Algeria's negotiating committee is divided into two teams led by Interior Minister Hedi Khediri. One team is responsible for contacts with the Kuwaitis, and the other with the hijackers.
A doctor was allowed on board the plane Thursday to examine the hostages.
''I saw no sign of any illness that required hospitalization or major medicine,'' said Dr. Youssef Mahdi. He later told the official Algerian news agency that he prescribed some ''routine medicines'' that would be sent to the plane.

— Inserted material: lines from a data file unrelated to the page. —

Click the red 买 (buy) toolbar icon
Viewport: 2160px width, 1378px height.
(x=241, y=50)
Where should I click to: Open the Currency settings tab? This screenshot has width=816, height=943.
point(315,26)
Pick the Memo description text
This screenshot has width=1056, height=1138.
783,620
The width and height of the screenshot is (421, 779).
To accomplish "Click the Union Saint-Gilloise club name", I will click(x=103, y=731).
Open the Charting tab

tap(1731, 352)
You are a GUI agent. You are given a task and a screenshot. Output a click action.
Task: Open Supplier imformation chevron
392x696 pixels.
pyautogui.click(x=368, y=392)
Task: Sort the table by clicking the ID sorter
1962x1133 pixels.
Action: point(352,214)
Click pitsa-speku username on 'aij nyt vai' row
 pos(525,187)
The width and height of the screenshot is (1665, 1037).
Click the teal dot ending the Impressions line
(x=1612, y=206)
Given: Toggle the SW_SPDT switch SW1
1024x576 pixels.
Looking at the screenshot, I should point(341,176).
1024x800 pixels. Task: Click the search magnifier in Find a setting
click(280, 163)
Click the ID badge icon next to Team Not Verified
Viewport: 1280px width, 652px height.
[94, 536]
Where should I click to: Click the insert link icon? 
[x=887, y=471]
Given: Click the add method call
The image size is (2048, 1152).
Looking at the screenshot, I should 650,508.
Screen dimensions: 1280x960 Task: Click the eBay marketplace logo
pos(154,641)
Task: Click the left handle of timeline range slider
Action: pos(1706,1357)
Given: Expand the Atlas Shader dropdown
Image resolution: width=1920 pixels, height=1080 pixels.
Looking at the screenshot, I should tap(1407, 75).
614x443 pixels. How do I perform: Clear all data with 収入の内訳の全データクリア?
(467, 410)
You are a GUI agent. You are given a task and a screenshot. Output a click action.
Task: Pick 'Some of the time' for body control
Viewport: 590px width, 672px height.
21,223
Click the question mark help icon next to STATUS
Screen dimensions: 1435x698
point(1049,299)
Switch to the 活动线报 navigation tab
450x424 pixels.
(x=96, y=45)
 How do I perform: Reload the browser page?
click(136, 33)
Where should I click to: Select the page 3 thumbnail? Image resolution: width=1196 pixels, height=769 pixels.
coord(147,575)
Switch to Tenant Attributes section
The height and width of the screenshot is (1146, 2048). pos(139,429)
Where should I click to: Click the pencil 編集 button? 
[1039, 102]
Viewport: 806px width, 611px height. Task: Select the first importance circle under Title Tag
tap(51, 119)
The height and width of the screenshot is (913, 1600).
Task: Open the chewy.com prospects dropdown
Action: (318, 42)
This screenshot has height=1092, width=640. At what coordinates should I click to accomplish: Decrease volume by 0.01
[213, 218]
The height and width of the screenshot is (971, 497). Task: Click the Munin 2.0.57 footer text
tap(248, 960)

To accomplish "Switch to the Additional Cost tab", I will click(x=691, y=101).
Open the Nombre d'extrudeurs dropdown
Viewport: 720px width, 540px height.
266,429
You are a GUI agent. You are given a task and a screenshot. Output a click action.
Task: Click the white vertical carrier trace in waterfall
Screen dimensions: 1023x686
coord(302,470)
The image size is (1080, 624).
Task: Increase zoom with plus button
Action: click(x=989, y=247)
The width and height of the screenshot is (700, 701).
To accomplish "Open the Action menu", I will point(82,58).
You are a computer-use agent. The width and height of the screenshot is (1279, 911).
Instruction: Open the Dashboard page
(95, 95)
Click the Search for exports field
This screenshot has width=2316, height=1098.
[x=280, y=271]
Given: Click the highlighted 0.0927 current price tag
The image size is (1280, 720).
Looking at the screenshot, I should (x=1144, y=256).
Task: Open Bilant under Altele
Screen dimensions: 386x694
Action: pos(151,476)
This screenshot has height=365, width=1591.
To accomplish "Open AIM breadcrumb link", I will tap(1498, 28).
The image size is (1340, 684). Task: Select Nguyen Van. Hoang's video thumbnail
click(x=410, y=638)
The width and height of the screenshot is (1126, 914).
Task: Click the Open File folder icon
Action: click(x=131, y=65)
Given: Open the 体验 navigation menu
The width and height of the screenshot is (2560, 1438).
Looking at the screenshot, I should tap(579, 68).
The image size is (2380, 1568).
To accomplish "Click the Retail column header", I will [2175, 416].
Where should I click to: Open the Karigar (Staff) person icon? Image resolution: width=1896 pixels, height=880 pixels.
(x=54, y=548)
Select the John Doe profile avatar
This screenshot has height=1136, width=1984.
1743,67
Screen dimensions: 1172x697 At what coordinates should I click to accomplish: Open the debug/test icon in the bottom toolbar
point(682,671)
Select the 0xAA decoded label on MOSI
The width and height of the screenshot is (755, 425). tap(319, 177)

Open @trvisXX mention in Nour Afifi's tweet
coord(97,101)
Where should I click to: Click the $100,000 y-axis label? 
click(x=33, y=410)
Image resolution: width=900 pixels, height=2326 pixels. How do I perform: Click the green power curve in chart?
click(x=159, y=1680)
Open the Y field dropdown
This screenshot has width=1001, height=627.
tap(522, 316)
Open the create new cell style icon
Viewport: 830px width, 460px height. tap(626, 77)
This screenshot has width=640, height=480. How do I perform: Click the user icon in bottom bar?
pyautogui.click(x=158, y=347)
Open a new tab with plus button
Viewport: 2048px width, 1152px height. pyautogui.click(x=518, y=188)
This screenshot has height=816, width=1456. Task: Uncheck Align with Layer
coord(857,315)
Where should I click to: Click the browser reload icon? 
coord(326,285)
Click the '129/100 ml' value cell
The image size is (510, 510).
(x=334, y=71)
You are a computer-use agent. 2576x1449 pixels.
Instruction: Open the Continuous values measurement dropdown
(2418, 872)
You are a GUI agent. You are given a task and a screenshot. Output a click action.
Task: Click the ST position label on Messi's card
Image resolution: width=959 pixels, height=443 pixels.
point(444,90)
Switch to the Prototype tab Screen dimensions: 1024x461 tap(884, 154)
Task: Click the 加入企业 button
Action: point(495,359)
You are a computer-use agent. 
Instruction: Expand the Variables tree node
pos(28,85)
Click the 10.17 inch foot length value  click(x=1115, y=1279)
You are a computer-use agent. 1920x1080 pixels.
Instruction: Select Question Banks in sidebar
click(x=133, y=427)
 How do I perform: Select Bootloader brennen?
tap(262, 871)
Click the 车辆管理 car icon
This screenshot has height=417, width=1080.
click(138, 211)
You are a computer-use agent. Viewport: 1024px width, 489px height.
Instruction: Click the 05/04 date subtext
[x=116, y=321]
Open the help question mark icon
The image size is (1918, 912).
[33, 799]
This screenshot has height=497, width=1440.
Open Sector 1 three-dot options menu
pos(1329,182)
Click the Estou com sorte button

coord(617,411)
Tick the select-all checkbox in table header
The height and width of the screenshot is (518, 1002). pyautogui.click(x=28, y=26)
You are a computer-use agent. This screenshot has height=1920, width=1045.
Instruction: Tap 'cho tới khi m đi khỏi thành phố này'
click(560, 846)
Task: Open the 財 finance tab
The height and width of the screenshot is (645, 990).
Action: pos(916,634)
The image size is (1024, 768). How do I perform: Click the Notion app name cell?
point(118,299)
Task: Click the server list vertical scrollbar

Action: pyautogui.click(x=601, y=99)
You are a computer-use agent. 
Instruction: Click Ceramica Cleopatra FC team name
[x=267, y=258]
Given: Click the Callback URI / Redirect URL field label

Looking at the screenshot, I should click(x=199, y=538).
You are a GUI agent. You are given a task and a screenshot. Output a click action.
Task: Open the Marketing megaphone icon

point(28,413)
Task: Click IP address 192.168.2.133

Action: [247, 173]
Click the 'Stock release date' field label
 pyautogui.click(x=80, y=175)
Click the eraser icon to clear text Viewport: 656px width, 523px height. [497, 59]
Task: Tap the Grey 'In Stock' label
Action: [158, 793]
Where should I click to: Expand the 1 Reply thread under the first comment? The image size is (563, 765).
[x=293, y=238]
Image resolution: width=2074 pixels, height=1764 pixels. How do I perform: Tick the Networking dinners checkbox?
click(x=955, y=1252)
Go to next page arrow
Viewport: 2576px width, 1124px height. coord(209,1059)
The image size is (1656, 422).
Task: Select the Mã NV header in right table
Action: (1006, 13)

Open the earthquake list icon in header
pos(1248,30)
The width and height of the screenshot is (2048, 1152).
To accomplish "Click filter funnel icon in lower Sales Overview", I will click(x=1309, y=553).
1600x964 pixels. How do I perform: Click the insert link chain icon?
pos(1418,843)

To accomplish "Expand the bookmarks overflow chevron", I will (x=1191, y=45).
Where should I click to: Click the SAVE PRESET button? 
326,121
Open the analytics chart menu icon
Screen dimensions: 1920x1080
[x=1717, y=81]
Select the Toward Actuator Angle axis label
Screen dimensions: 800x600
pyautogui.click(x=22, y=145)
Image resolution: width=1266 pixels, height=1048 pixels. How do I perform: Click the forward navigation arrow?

''The passengers I saw did not have their hands tied and displayed no signs of physical violence,'' Mahdi said.
An airport crew also went aboard to clean up and serve hot food, the Algerian official said.
In a letter Wednesday to Shultz, Sen. Daniel Moynihan and Rep. Louise Slaughter, both New York Democrats, wrote: ''We know the United States is not a primary party to the Algiers negotiations. But if Terry Anderson's chief kidnapper is on the Kuwaiti jet, the United States government must ensure that the negotiators are aware of this fact.''
''It would be a travesty for Imad Mughniyeh to go free while Terry Anderson remains a captive,'' they said.
The plane landed in Algeria on Tuesday night.
It was moved early Thursday to the end of the runway so another jet could land. It was later returned to its original position about 400 yards from the terminal.